Wednesday, March 20, 2019


Languaging and Democratic Knowledge

                We tend to think of knowledge as something that is transmitted.  This is especially true in school settings.  We assume an objective reality that we all share, and we assume we have the obligation to transmit what we know about that objective reality in school.  Maturana’s concept of ‘languaging,’ which I have written about earlier, cuts against these assumptions in some interesting and important way.  Languaging assumes that rather than a fixed and objective reality we constantly bringing forth a reality in the dynamic interchange we call culture.  In a languaging model of education, transmission is never a completely adequate description of how knowledge is created and shared.  In a democratic production of knowledge, languaging is a key component of describing how we make and share our view of the world.

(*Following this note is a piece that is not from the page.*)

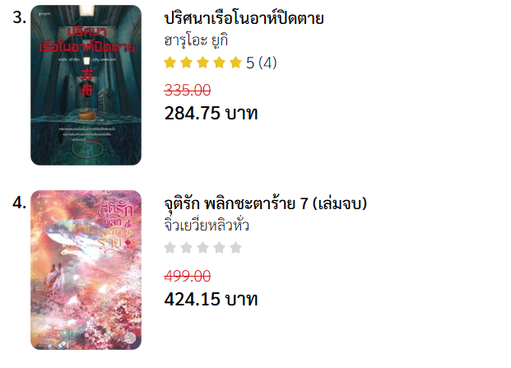511x368 pixels.
Task: Click the price 424.15 บาท
Action: click(x=211, y=299)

                Even Maturana recognizes the need for transgenerational transmission of knowledge.  An autopoietic model of consciousness preserves the parts of the ‘background’, in this case cultural knowledge and protocols, that allow the members of a culture to coordinate behaviors with each other.  If every encounter were new and unscripted and every action was unprecedented and unknown, we would be in a constant state of anxiety and ignorance.  Without transgenerational transmissions, we would never develop the complex ways of being that characterize our world.  The issue is not that transgenerational transmissions shouldn’t happen, the issue is that they are only part of the knowledge making process.  An autopoietic view of our interactions also has to account for change, the part of the background that is being replaced or rearranged.

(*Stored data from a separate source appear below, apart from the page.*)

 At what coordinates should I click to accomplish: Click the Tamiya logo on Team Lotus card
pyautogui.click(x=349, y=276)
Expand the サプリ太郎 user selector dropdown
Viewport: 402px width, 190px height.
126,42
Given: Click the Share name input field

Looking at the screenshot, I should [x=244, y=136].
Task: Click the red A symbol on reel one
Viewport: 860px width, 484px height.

                The inevitable need to change, to adapt, must also be part of a democratic production of knowledge.  In traditional models, the change is controlled by elites and institutions who decide what gets preserved and what gets let go.  The hope is that some benign oligarchy of ‘experts’ is steering the ship in a prudent and safe direction, one that benefits the majority of the society.  As America has become less and less democratic, those elites have taken advantage of their role to steal the majority of the people blind and use our cultural institutions to insulate them from critique.  In the process, our role in bringing forth a world that we want to live in, one that conforms to our hopes and desires, or even just one that is environmentally sustainable, gets lost.  We need to think about how we use our institutional knowledge production to insure the role languaging plays.

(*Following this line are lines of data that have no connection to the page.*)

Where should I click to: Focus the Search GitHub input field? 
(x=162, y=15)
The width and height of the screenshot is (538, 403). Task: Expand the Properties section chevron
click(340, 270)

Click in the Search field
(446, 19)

                When children have to only learn what other people think they should learn, their minds are colonized in ways that make it hard for them to generate the energy and imagination it takes to bring a new order into being.  A nation of informed but uneducated and unimaginative people afraid of sharing the world with others leads to a collapse of democratic society.  We have educated our children not to participate but to spectate, and the result is a destruction of civic and democratic values and energy.  A real democracy needs the countervailing and dynamic postionalities that make a diverse and democratic society possible.  We learn about ourselves from interacting with others.  We learn about our world by seeing it through multiple sets of perspectives.  We learn about democracy by refusing to settle for one story.
                Life is dynamic.  Learning should be, too.  The saddest thing that happened to me every semester I taught was watching a new group of students trudge in and slump in a chair, already convinced that was about to happen was dead and deadening.  Some would revive, like hikers coming in from the cold, but many would not.  They didn’t want to play.  I assume at one point in their life they did.  I assume at one point they were the scared but excited kindergartener who couldn’t wait to climb on a bus and start a journey.  Their eyes told me that time was long past.  In a society where the 10%, the experts, make all the decisions, maybe the ones who still wanted to play will do.  In a real democracy, that’s not nearly enough.